2 Comments on the data

You will find that the dataset includes several possible explanatory variables — plus some “raw” variables that were used in constructing variables of interest, but that probably should not be used in their own right, e.g., genexpend and policefrac, which were used to construct policepc, per-capita expenditure on police protection.

Note that some of the potential explanatory variables are alternatives rather than complements. For example medhhinc and pcincome are alternative measures of income levels; and fampovpc, totpovpc and povpcu18 are alternative measures of poverty rates. In these cases you should determine which variant has the greatest explanatory power over crime.

A comment on the education-related variables: nohischool is the percentage of the population aged 25 and over who do not have a high school diploma, and hischool is the percentage with a high school diploma but no higher educational attainment.

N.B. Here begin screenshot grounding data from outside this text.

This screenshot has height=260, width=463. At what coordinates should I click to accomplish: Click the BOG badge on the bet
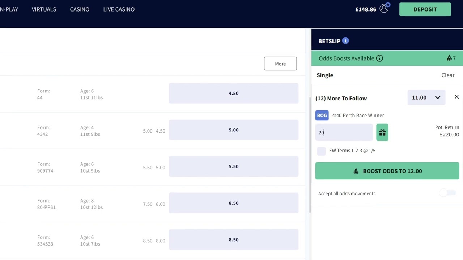click(322, 115)
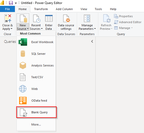Open the File menu
This screenshot has height=133, width=144.
click(x=7, y=9)
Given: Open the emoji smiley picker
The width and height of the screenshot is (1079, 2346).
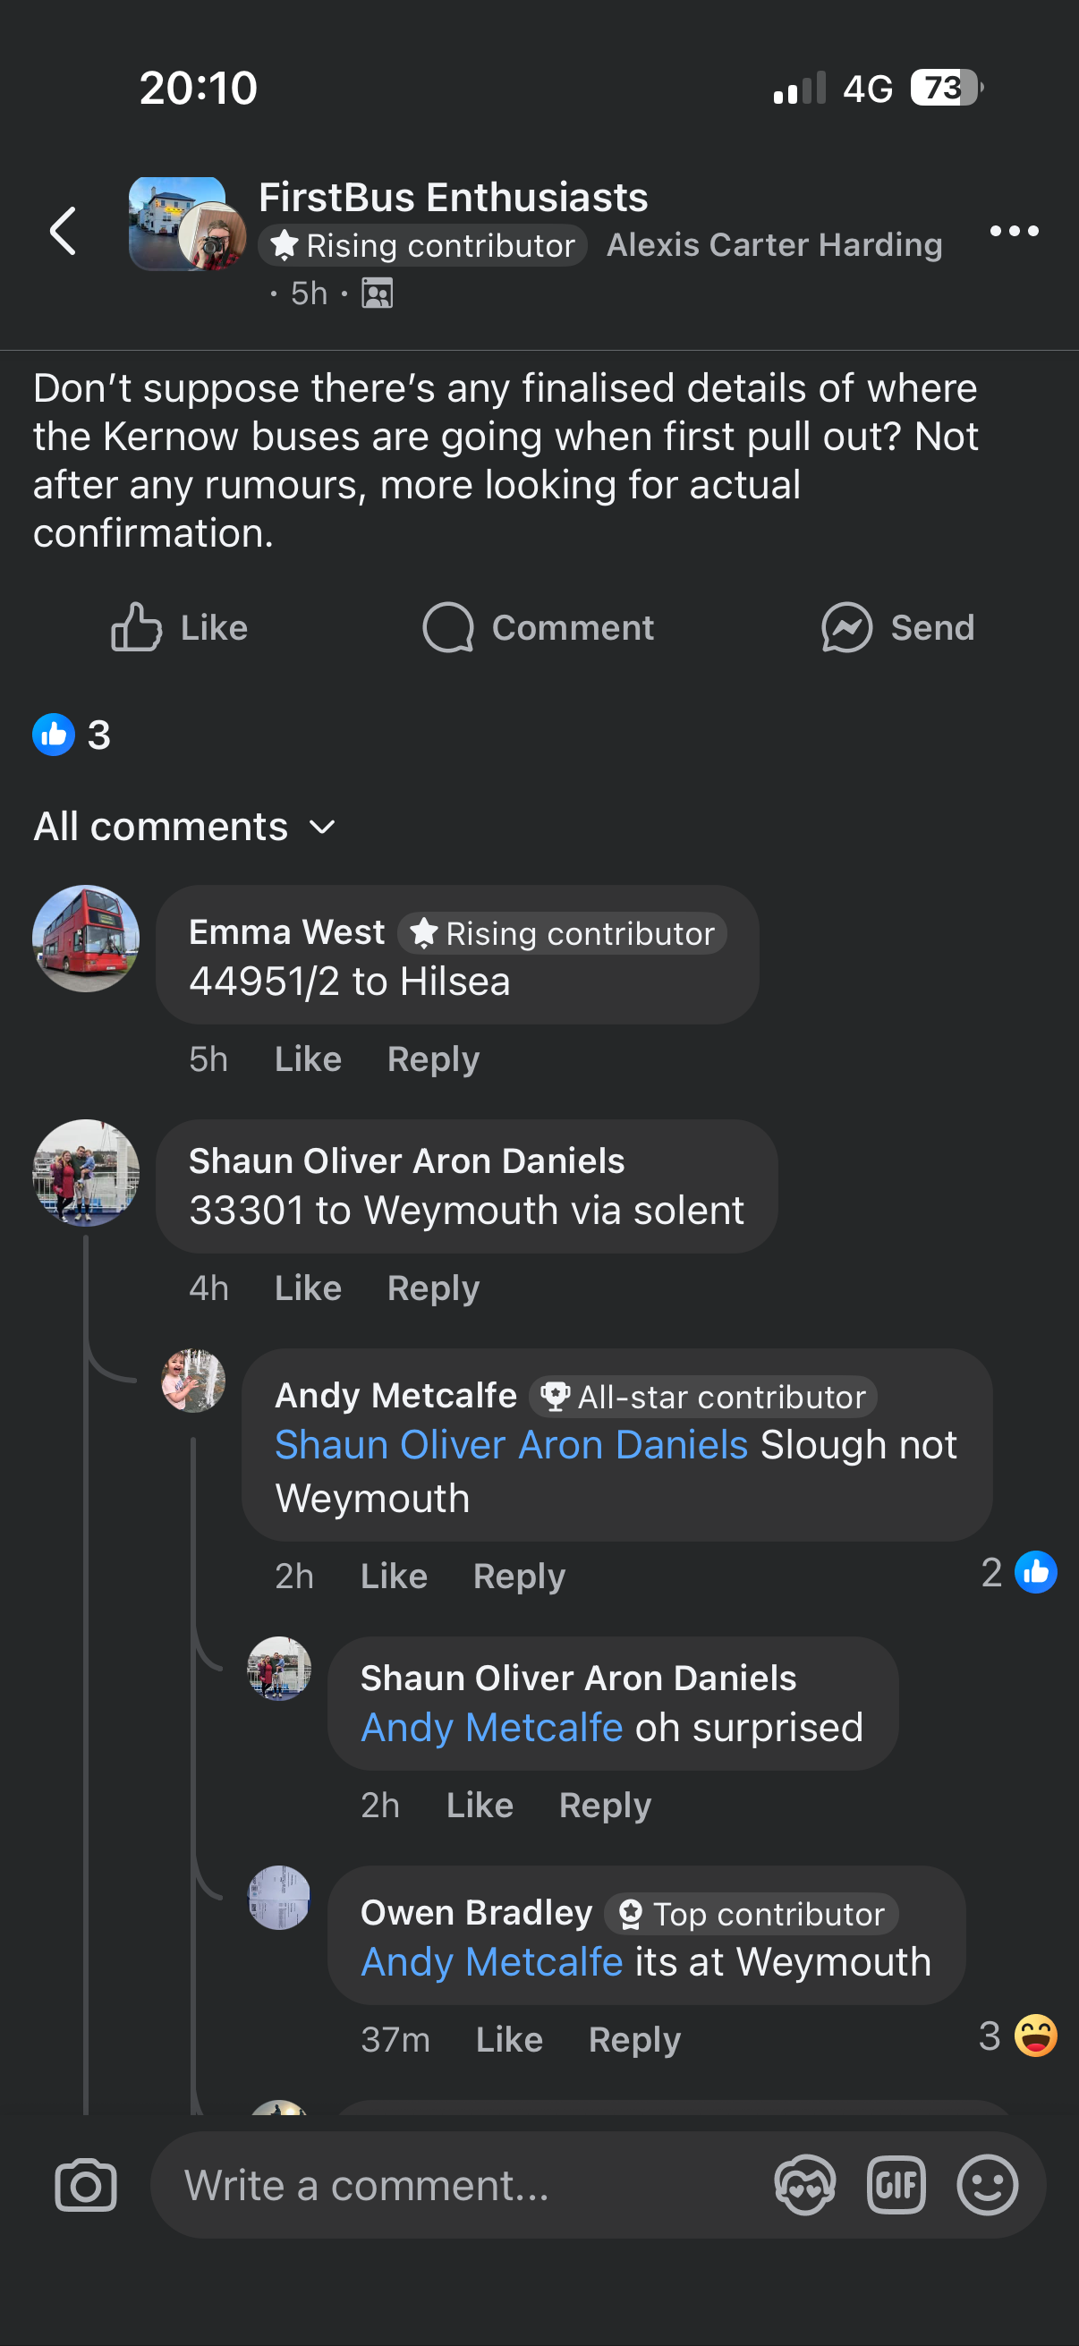Looking at the screenshot, I should [x=987, y=2185].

And a comment on the age-structure variables such as pop18_24 (population between the ages of 18 and 24): these are in “raw” numerical form: to get the percentage in each of the age groups you’d need to divide by population.

3 “Explore” the data

The first thing to do is explore the data, getting a sense of the numbers involved, and the distribu- tions. This might also tell you whether there are any “odd cases” among the cities that might need special treatment. Your basic tools here are summary statistics (means, medians, standard deviations, etc.) and graphical methods (boxplots, frequency plots, pairwise X-Y scatter plots). You’ll have to be selective here, homing in on what you reckon might be most important: I don’t want 20 pages of plots and summary stats! Also in this context: you might find it helpful to look at some sorted tables (as

we did with the OECD health spending exercise), but you don’t need to print such tables; there are too many data points

4 Modeling

Once you have some sense of the data, proceed to modeling by means of multiple regression analysis. I suggest you start with a somewhat inclusive model, and then whittle it down by eliminating variables that appear to be insignificant. Note that I say “somewhat” inclusive: a model that includes all of the potential explanatory variables would be far too unwieldy. You’ll have to use your judgment here.

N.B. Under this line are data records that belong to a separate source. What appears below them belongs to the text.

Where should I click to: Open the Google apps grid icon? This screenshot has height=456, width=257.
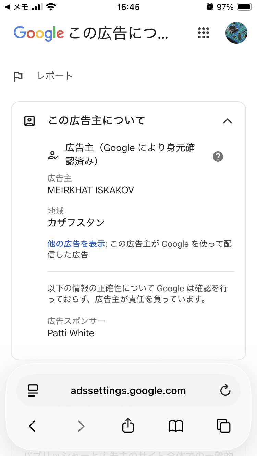[204, 33]
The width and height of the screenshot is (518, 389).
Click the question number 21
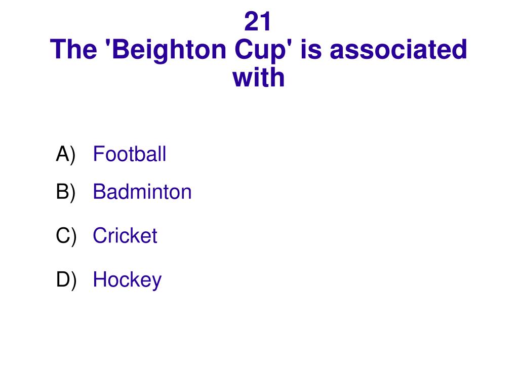pyautogui.click(x=258, y=21)
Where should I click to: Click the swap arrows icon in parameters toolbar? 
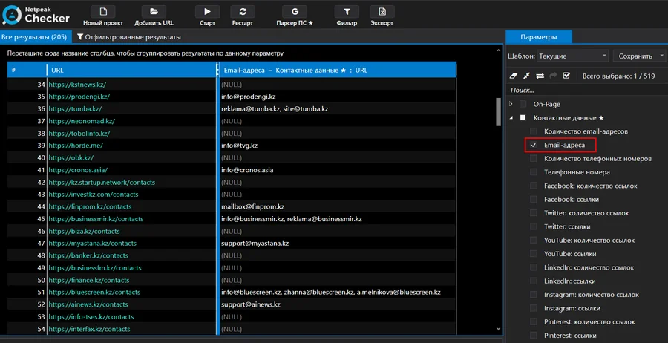click(540, 76)
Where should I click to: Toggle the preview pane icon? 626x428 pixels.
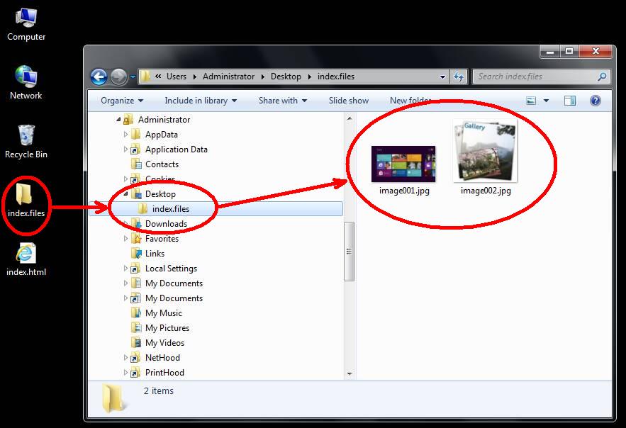[570, 101]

The special role of the policepc variable: In a causal sense, while it is possible that spending more on police does little to reduce crime, it is surely nonsense to suppose that more police spending would raise crime rates. Therefore, if you end up with a positive sign on policepc in your favored model, this is presumably a biased estimate (the bias stemming from simultaneity). In that case, since we are aiming for a causal interpretation here, you are best to drop that variable — even if that lowers the adjusted R^2.

If you estimate several models, you don’t have to print out full results from all of them, but please give a clear “trail” as to how you arrived at your final variant.

5 Your write-up

Please pay attention to presentation. The idea is to give the reader the clearest possible picture of “what’s going on” in the data, leading up to an explanatory regression model. By now I think you know some of the things you should comment on, in relation to a model. One thing is statistical significance (are we reasonably sure the effect is not zero?), but another is practical importance (is the effect “large” in practical terms?).

6 Extra credit

There are a couple of additional points you might look at.

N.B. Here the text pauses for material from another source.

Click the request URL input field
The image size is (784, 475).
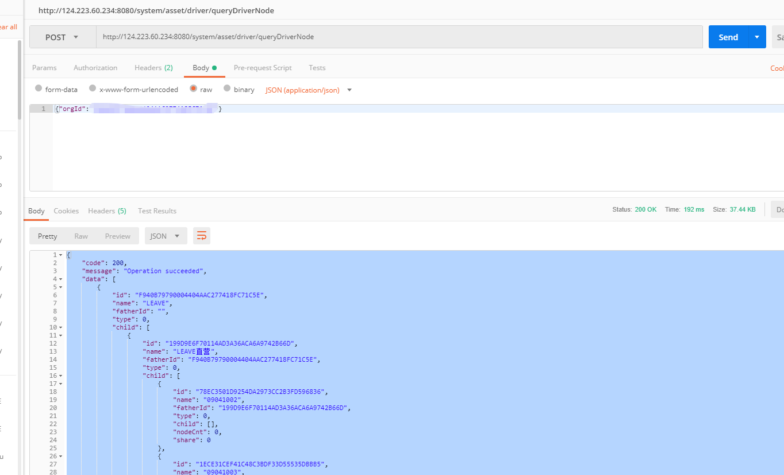[x=399, y=37]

First, you could see how well your property crime model works for violent crime. Which sort of crime is easier to explain/predict? If you were to build a distinct model for violent crime, how might if differ (if it does) from the property crime model?

Second, you could look at the stability or otherwise of crime rates between 2000 and 2005. How highly correlated are the rates from the two years? Taking property crime for 2005 as the dependent variable, how much “explanation” do you get out of the corresponding rate for 2000 and the population growth rate between the years? Can you interpret the result?

7 Questions?

I will give some more comments/hints and invite questions on the assignment, in class on Monday, March 2.